◆ WORK TO BE COMPLETED ◆
Lay out the records as a numbered list with blank lines omitted, starting at the line containing "Check the No Thanks goal box" and ending at the line containing "coord(212,335)", and include only those lines.
=-=-=
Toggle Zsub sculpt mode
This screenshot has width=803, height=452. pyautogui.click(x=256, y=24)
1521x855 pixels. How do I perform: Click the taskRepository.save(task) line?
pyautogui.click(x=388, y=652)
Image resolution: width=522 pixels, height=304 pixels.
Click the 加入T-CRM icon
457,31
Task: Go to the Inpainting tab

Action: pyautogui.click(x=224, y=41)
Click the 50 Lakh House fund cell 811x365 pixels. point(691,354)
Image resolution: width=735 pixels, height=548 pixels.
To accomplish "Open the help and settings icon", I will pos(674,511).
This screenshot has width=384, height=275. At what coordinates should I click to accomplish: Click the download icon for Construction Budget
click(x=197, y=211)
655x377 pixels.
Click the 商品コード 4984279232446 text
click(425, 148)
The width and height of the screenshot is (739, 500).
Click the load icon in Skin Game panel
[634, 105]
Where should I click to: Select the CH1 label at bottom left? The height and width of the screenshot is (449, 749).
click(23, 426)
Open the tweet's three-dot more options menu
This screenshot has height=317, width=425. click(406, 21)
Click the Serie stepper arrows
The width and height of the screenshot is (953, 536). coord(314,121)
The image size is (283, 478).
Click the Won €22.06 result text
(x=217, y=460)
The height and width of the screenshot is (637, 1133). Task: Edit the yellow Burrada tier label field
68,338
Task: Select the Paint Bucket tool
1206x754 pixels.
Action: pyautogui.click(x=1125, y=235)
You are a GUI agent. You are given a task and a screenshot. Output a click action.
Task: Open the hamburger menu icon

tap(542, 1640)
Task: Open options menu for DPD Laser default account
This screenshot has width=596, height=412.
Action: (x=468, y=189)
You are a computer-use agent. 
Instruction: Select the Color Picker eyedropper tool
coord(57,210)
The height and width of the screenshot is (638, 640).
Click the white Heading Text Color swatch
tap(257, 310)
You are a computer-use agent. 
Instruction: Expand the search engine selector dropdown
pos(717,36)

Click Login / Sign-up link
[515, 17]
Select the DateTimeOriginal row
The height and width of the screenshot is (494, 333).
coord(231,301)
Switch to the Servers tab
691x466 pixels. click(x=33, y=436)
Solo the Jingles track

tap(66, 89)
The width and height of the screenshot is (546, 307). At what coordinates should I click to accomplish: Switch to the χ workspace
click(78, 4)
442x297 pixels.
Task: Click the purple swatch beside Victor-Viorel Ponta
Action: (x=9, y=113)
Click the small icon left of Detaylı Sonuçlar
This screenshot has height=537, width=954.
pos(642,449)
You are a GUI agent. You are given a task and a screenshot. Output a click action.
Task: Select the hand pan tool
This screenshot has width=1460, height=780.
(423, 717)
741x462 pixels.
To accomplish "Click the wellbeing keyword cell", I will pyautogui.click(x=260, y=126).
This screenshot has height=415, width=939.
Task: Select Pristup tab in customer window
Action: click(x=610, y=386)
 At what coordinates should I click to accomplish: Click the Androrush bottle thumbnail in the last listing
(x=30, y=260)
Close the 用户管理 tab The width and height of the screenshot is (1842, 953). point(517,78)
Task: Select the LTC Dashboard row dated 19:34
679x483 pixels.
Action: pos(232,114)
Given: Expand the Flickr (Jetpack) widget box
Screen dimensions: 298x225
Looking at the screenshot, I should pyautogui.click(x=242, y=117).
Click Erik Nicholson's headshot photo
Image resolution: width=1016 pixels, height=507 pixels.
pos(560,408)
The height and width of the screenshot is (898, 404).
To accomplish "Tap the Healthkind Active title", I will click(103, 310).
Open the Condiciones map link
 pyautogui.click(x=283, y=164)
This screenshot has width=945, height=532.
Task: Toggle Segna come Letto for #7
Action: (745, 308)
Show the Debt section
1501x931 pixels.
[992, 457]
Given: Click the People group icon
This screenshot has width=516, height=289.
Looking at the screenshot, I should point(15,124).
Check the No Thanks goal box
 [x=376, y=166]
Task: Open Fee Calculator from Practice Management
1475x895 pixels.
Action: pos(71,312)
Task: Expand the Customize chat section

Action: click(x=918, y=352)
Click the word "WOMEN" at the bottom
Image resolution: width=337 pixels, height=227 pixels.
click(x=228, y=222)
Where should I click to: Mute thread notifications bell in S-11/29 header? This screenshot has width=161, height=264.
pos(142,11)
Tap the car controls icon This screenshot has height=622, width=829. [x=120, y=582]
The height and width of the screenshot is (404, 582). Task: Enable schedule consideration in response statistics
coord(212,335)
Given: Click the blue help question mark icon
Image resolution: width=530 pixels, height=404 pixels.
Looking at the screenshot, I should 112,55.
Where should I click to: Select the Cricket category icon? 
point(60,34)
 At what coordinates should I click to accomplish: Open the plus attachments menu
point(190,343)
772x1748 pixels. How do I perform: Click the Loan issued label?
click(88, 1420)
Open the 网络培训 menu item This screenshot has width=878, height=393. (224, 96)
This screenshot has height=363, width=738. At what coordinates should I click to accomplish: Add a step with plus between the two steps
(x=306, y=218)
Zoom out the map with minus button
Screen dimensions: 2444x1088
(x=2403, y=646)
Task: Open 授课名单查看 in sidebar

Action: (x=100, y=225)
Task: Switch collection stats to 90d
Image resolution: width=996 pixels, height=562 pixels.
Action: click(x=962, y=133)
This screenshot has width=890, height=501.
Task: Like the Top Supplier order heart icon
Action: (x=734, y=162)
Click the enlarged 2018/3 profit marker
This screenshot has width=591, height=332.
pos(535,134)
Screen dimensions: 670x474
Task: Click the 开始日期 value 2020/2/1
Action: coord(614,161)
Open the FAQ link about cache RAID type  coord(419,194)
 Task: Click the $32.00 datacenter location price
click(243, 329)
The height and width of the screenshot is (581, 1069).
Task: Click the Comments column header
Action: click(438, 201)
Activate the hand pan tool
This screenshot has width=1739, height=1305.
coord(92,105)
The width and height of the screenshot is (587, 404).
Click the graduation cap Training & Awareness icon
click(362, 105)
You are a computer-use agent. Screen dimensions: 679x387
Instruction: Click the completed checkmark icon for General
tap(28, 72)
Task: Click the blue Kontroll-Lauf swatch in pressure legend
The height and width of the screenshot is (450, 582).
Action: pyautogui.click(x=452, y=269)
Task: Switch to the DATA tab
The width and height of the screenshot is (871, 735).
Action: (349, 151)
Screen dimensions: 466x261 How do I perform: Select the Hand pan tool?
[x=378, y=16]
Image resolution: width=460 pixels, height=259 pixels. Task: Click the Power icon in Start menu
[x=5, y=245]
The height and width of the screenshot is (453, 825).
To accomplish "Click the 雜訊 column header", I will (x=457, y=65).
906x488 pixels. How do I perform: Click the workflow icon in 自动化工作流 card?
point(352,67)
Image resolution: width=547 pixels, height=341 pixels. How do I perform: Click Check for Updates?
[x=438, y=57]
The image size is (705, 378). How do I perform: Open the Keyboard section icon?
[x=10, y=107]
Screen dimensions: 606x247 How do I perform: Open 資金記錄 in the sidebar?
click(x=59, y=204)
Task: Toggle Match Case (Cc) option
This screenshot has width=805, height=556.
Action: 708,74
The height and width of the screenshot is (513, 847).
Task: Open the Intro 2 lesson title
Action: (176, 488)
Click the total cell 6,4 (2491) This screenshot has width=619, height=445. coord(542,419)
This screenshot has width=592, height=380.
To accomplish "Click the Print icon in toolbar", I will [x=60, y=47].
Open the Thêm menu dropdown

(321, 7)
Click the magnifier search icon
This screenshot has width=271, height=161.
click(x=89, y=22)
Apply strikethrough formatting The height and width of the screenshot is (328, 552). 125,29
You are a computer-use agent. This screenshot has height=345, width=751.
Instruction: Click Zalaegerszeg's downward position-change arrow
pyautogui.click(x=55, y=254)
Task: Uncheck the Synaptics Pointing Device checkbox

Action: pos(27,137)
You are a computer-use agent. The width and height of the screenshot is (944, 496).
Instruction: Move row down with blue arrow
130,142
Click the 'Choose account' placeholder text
=-=-=
◆ REPLY ◆
1. Check the No Thanks goal box
2.  [x=376, y=166]
3. Task: Open Fee Calculator from Practice Management
4. 1475x895 pixels.
5. Action: pos(71,312)
6. Task: Expand the Customize chat section
7. Action: click(x=918, y=352)
8. Click the word "WOMEN" at the bottom
9. Image resolution: width=337 pixels, height=227 pixels.
10. click(x=228, y=222)
11. Where should I click to: Mute thread notifications bell in S-11/29 header? This screenshot has width=161, height=264.
12. pos(142,11)
13. Tap the car controls icon This screenshot has height=622, width=829. [x=120, y=582]
14. The height and width of the screenshot is (404, 582). Task: Enable schedule consideration in response statistics
15. coord(212,335)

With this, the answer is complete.